(Saved data entries)

***

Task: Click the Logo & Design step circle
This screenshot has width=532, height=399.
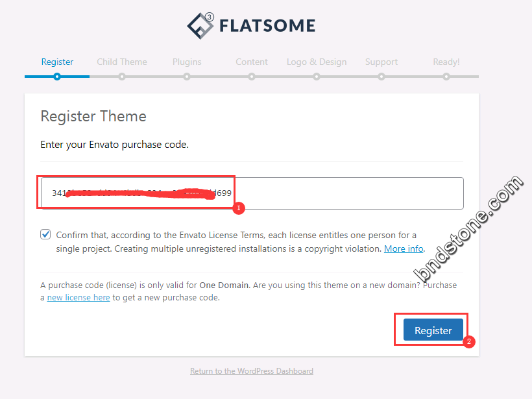Action: point(317,77)
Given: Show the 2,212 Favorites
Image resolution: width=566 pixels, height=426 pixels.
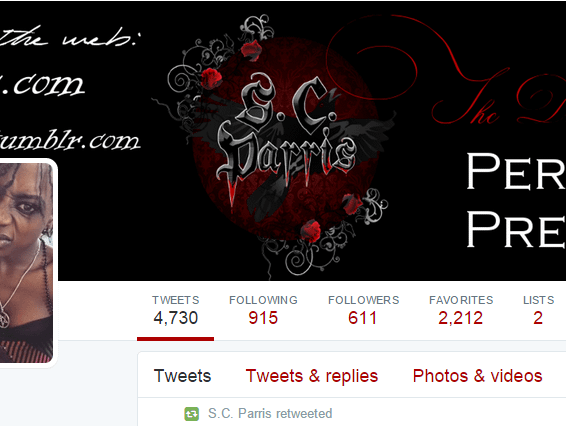Looking at the screenshot, I should (461, 311).
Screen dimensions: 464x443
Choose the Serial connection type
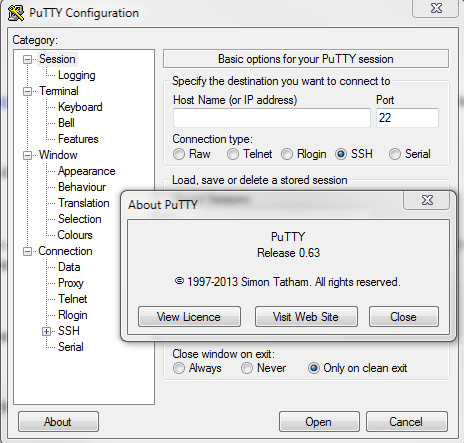coord(395,154)
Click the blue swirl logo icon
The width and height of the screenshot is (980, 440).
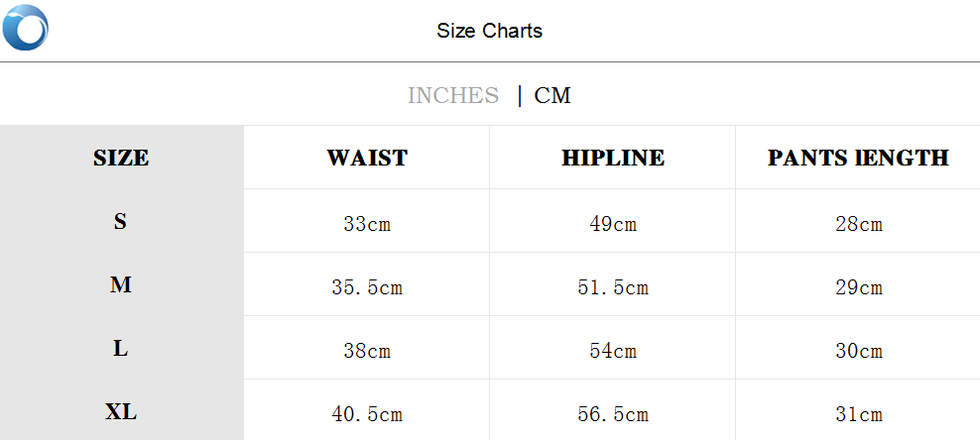coord(26,28)
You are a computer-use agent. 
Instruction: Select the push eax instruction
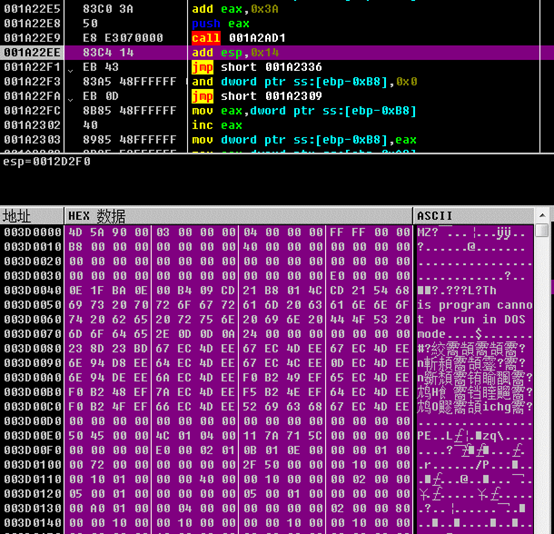click(221, 23)
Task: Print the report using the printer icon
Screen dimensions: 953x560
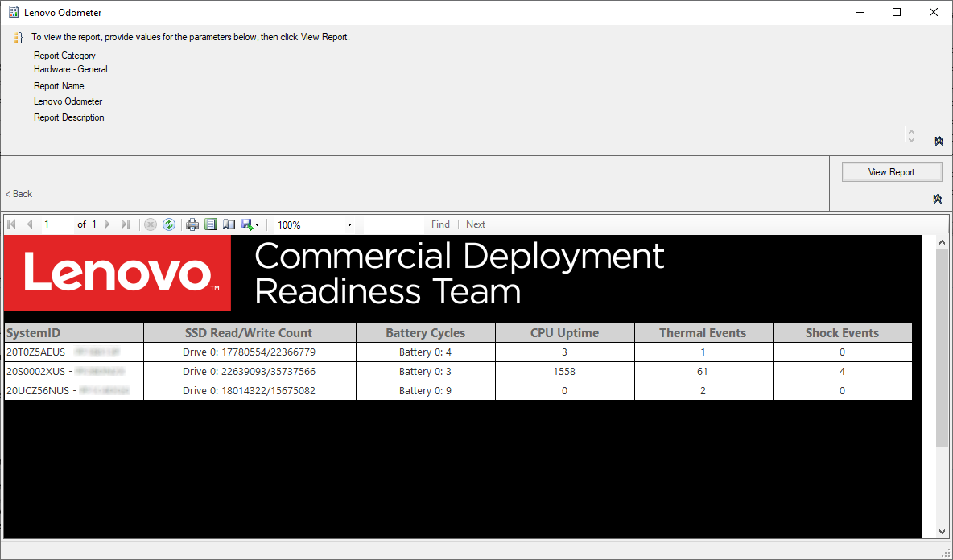Action: pyautogui.click(x=192, y=224)
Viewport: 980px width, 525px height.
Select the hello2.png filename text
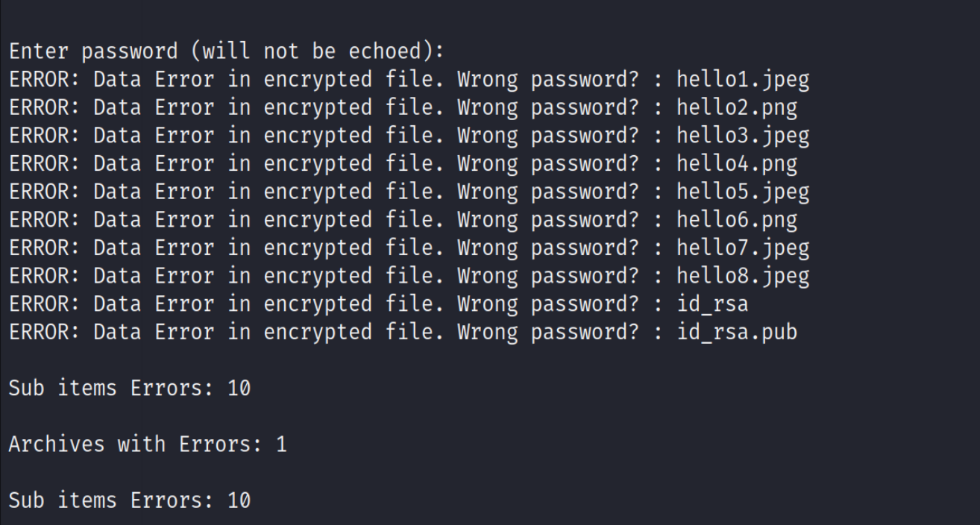tap(736, 107)
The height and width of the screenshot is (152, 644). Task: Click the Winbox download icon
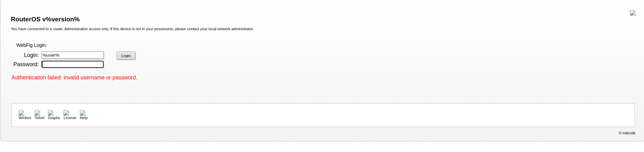coord(21,113)
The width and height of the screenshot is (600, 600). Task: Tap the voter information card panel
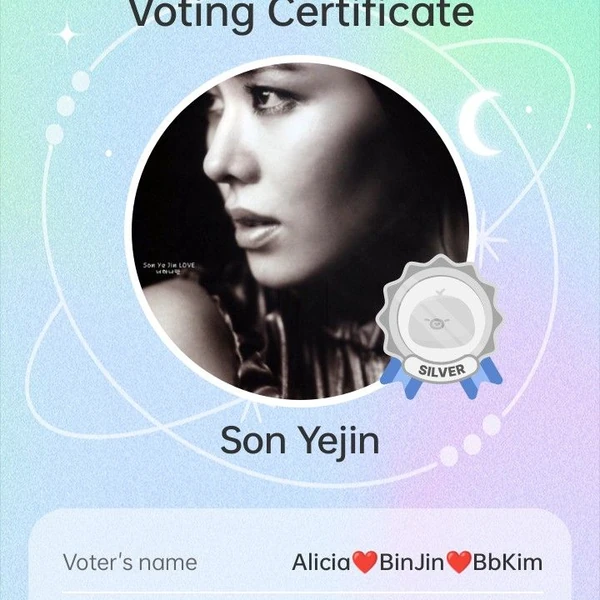tap(300, 554)
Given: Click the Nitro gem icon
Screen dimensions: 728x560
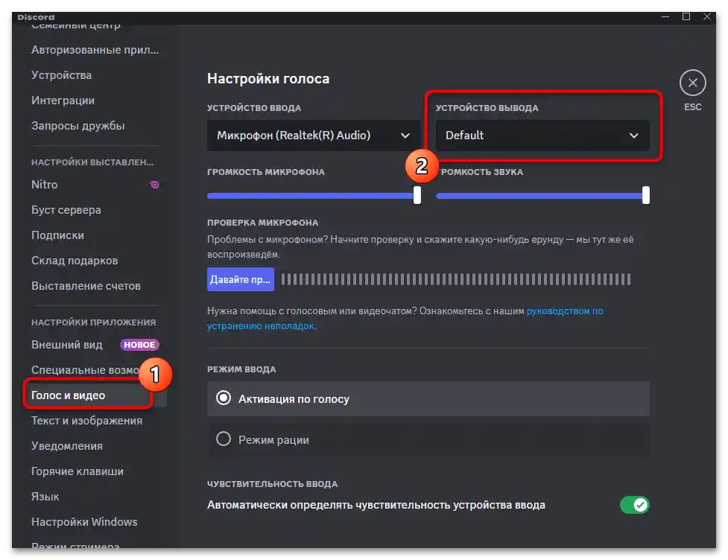Looking at the screenshot, I should [154, 184].
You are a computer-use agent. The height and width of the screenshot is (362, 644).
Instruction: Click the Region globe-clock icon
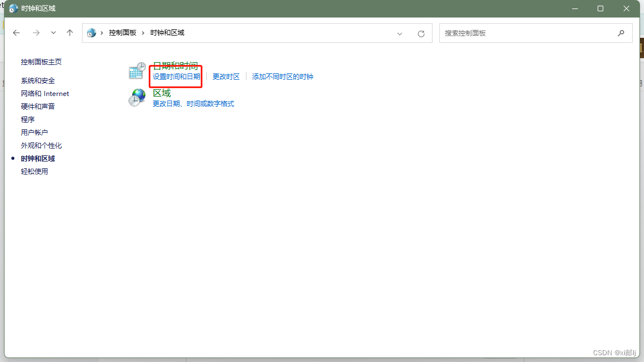coord(136,97)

***

** EXERCISE DIRECTIONS **
Keep out the pictures, and copy exactly the lines from the one that contains "Instruction: Select the push eax instruction" through the final line of the records above, both ends included.

** WRITTEN SOLUTION **
Instruction: Select the push eax instruction
click(221, 23)
Task: Print the report using the printer icon
Screen dimensions: 953x560
Action: pyautogui.click(x=192, y=224)
Viewport: 980px width, 525px height.
Select the hello2.png filename text
tap(736, 107)
The height and width of the screenshot is (152, 644). Task: Click the Winbox download icon
coord(21,113)
The width and height of the screenshot is (600, 600). Task: Tap the voter information card panel
tap(300, 554)
Given: Click the Nitro gem icon
Screen dimensions: 728x560
Looking at the screenshot, I should [154, 184].
You are a computer-use agent. The height and width of the screenshot is (362, 644).
Instruction: Click the Region globe-clock icon
coord(136,97)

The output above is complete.